• [Available records]:
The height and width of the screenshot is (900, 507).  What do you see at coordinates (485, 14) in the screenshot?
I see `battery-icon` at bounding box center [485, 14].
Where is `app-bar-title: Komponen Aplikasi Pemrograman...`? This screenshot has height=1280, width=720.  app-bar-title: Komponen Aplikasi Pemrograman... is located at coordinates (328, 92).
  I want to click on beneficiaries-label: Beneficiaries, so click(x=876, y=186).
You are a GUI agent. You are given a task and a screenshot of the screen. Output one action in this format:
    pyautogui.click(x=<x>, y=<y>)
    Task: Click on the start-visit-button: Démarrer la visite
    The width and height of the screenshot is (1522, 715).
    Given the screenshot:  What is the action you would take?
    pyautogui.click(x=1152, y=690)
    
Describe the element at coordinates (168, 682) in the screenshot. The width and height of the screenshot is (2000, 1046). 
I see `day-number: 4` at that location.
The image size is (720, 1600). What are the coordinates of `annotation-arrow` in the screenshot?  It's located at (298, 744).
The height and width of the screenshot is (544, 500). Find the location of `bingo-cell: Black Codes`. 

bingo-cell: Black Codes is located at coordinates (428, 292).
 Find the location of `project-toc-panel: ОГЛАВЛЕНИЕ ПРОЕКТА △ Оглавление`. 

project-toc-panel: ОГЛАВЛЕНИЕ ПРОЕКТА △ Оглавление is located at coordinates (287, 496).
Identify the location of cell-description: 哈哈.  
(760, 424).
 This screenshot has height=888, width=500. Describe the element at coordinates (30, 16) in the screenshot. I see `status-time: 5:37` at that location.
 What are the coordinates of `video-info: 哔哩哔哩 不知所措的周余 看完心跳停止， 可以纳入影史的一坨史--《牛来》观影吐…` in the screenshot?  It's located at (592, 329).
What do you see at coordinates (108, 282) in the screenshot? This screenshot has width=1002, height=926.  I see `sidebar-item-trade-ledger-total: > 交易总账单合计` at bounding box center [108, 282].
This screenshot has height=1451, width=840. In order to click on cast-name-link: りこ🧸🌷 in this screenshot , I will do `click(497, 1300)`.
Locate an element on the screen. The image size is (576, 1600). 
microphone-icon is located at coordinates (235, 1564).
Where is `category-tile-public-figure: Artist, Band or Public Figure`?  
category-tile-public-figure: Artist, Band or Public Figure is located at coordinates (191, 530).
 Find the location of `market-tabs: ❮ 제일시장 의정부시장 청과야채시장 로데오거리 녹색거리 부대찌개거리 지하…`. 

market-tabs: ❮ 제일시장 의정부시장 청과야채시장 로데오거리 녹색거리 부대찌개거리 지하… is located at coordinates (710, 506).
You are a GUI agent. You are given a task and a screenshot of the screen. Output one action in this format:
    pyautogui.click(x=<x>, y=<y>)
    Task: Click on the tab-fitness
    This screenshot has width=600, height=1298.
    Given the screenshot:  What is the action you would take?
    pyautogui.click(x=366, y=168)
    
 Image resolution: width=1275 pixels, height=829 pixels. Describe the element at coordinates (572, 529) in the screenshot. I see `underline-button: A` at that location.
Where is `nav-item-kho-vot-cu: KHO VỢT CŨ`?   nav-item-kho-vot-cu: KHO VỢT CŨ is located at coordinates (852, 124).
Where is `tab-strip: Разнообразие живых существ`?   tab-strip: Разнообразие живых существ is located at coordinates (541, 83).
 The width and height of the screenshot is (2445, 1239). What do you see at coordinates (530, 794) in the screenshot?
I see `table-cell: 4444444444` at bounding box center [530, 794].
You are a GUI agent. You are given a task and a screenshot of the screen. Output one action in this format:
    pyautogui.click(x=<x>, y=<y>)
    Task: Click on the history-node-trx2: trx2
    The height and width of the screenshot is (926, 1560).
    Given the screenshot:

• [What needs to be done]: Gather every line in the records above that contains the string "cell".

• [Your response]:
The height and width of the screenshot is (544, 500). Find the location of `bingo-cell: Black Codes`. 
bingo-cell: Black Codes is located at coordinates (428, 292).
Identify the location of cell-description: 哈哈.  
I see `table-cell: 4444444444` at bounding box center [530, 794].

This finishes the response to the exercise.